A ‘Kingdom Divided Against Itself’: America’s ‘Two Nations’ and the Future

‘And Jesus … said unto them, Every kingdom divided against itself is brought to desolation; and every city or house divided against itself shall not stand.’  Matthew 12:25. [1]

South Argyle, N.Y.: Presbyterian Cemetary, Union Veteran’s Grave 4/24/11

I thought of that when I saw the lead headline in Sunday’s Boston Globe, ‘Between Haves, Have-Nots, An Ever Greater Gulf’ and below it, a picture of a woman doling out to her children fries she’d brought home from her job at MacDonald’s, like a bird feeding her chicks.

The second headline, below the picture – and the fold – was as disturbing: ‘The state’s poorest make less than in 1979, new study finds, while upper incomes climb’. [2]

When we hear ‘a house divided’, most Americans think not of Jesus but of Abraham Lincoln.  On June 16, 1858, he spoke to the state Republican convention in Springfield, Illinois, about efforts by the South to end anti-slavery agitation. [3]  Here are, in part, his opening sentences:

 If we could first know where we are, and whither we are tending, we could better judge what to do, and how to do it….  In my opinion, it [agitation against slavery] will not cease, until a crisis shall have been reached and passed.

“A house divided against itself cannot stand.”  I believe this government cannot endure permanently half slave and half free.  I do not expect the Union to be dissolved — I do not expect the house to fall — but I do expect it will cease to be divided.  It will become all one thing, or all the other.

Either the opponents of slavery will arrest the further spread of it, and place it where the public mind shall rest in the belief that it is in the course of ultimate extinction; or its advocates will push it forward, till it shall become alike lawful in all the States, old as well as new — North as well as South. [Paragraphing added.]

Lincoln was not alone among great politicians of the mid-nineteenth century in thinking about houses divided, kingdoms divided.  The future three-time Conservative prime minister, Benjamin Disraeli (older than Lincoln by eight years), had published a novel in 1845, Sybil, or the Two Nations which caused an immediate sensation and altered the terms of British political debate to this day.

Like George Orwell 100 years later on The Road to Wigan Pier, to learn what agitated the poor Disraeli’s hero, Egremont wanders roiling industrial England.  A working class radical opens his eyes when he tells of:

 “Two nations; between whom there is no intercourse and no sympathy; who are as ignorant of each other’s habits, thoughts, and feelings, as if they were dwellers in different zones, or inhabitants of different planets; who are formed by a different breeding, are fed by a different food, are ordered by different manners, and are not governed by the same laws.” “You speak of — ”said Egremont, hesitantly. “ THE RICH AND THE POOR.” [4]

Said Lincoln, ‘If we could first know where we are, and whither we are tending, we could better judge what to do, and how to do it.’  In terms of the American haves and the American have nots, we know – and no one can dispute – ‘where we are and whither we are tending’, as stories like the Globe’s show every day.

We have the power – legislative, economic, social, political – to bring ‘the two nations’ closer together.  What we lack is the will.

Lincoln pulled his punch by talking about ‘a house divided’ and ‘a crisis [that] shall have been reached and passed.’  But his audience in 1858, hearing the Bible quoted in every discourse, knew Lincoln’s real text: ‘Every kingdom divided against itself is brought to desolation….’

 

Notes

1.  In context, this quotation is much more difficult to understand than this first verse of a sequence of six.  It is especially troubling for its last verse, ‘He that is not with me is against me; and he that gathereth not with me scattereth abroad.’  Matthew 12:30.  Nonetheless, Lincoln made a brilliant choice of phrase, one that resounded with his audience and echoed for the ages.

2.  In print edition, Aug. 21, 2011, p.
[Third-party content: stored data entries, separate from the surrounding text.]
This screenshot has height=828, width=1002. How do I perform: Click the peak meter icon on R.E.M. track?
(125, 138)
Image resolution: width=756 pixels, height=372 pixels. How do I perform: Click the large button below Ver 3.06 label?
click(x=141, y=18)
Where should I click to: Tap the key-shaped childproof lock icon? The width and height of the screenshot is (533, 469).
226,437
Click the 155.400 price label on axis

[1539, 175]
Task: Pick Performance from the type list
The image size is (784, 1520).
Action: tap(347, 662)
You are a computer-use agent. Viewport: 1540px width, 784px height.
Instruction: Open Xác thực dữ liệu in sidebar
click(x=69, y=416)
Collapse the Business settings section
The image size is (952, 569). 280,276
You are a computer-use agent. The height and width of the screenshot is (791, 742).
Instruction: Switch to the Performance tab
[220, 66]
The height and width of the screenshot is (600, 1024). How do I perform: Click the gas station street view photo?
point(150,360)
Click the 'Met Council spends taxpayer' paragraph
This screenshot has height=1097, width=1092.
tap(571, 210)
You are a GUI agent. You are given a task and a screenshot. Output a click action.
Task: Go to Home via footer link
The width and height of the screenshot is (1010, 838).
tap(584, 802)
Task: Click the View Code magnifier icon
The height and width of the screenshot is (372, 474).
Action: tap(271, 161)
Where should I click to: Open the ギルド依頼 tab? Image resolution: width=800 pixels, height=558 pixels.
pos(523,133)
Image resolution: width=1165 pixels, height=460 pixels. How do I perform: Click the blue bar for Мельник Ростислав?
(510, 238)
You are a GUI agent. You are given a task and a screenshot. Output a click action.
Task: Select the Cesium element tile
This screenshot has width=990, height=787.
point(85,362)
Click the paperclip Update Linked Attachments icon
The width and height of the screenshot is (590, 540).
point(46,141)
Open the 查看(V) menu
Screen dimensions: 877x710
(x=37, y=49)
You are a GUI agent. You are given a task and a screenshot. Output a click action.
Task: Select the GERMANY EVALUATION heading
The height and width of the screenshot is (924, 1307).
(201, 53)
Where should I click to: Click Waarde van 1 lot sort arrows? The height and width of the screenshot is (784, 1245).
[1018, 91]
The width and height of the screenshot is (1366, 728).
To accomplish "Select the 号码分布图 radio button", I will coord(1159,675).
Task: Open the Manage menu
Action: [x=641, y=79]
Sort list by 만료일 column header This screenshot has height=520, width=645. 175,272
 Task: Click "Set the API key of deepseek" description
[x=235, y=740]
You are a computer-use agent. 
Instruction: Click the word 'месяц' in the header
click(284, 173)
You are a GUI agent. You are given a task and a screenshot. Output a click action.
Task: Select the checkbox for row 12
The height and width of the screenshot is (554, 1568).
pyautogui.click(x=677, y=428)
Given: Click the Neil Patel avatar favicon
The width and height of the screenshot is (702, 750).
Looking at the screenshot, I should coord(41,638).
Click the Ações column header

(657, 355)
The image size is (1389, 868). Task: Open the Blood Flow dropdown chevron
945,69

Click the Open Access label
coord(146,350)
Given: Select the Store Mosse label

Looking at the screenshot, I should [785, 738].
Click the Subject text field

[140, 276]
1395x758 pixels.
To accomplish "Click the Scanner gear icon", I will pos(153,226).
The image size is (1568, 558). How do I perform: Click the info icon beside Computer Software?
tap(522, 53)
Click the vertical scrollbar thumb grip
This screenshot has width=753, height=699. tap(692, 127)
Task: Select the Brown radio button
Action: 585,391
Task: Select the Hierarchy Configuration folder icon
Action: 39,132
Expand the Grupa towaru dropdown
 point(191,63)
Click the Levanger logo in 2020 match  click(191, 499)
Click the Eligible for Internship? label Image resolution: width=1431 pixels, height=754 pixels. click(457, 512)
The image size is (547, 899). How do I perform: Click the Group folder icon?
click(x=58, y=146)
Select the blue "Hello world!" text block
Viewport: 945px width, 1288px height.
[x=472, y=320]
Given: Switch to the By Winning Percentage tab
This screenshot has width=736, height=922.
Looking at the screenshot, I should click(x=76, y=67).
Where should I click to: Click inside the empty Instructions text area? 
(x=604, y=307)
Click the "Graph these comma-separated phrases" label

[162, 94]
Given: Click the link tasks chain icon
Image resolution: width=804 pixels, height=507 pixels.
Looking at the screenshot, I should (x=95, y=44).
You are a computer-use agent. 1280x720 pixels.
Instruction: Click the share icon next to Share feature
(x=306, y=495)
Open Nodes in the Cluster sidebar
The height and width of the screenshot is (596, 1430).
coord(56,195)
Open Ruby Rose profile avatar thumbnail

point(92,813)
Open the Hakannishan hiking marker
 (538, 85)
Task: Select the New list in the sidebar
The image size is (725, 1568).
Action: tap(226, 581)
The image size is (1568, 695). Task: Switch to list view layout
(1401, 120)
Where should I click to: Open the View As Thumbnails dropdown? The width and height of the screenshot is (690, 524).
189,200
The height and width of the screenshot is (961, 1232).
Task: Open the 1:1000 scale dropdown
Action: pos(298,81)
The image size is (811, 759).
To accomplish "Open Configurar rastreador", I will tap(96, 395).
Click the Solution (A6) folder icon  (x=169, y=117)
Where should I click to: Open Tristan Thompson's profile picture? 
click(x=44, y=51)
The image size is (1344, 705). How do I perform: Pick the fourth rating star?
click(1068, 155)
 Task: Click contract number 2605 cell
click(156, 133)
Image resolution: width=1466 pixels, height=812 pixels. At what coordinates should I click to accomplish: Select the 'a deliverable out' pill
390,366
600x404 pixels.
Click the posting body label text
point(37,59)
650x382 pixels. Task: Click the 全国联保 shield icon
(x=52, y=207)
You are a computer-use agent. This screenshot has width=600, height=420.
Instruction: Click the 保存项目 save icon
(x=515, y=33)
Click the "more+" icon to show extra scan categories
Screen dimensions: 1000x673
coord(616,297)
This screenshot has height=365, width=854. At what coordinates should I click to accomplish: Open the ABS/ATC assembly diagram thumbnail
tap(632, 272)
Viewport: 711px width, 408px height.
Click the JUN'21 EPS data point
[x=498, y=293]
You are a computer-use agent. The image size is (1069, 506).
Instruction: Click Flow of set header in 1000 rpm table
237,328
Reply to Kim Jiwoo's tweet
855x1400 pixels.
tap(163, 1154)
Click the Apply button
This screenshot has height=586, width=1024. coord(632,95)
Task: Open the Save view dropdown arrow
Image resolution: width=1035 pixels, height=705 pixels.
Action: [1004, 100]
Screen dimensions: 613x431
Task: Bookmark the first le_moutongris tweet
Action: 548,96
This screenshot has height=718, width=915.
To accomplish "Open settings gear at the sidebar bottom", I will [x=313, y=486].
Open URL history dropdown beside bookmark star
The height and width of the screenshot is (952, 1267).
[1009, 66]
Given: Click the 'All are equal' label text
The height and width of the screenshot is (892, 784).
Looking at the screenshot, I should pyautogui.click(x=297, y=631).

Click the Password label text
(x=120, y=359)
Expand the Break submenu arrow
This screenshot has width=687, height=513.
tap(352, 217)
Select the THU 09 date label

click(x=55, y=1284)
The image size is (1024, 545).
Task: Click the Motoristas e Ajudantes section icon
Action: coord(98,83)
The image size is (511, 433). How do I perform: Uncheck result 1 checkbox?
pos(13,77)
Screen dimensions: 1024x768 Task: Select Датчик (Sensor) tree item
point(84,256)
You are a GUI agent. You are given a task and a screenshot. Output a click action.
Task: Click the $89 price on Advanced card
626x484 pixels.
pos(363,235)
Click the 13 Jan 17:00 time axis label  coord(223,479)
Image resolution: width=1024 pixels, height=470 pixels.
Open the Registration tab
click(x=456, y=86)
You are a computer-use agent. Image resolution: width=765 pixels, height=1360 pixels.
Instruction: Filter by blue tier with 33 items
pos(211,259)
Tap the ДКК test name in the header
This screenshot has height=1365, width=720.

A1; not used in online version of story.

3.  It bears remembering that a significant portion of Northerners, including the man to whom Lincoln lost the 1858 Senate run, Stephen A. Douglas, wanted agitation over slavery ended almost as much as Southerners – and on the Southerners’ terms.

4.  In a superb article, Dr Andrzej Diniejko, Senior Lecturer in English Literature and Culture, Warsaw University, describes Disraeli’s books.  I’ve borrowed from him for the plot description and the Sybil quotation.  The emphasis is Disraeli’s.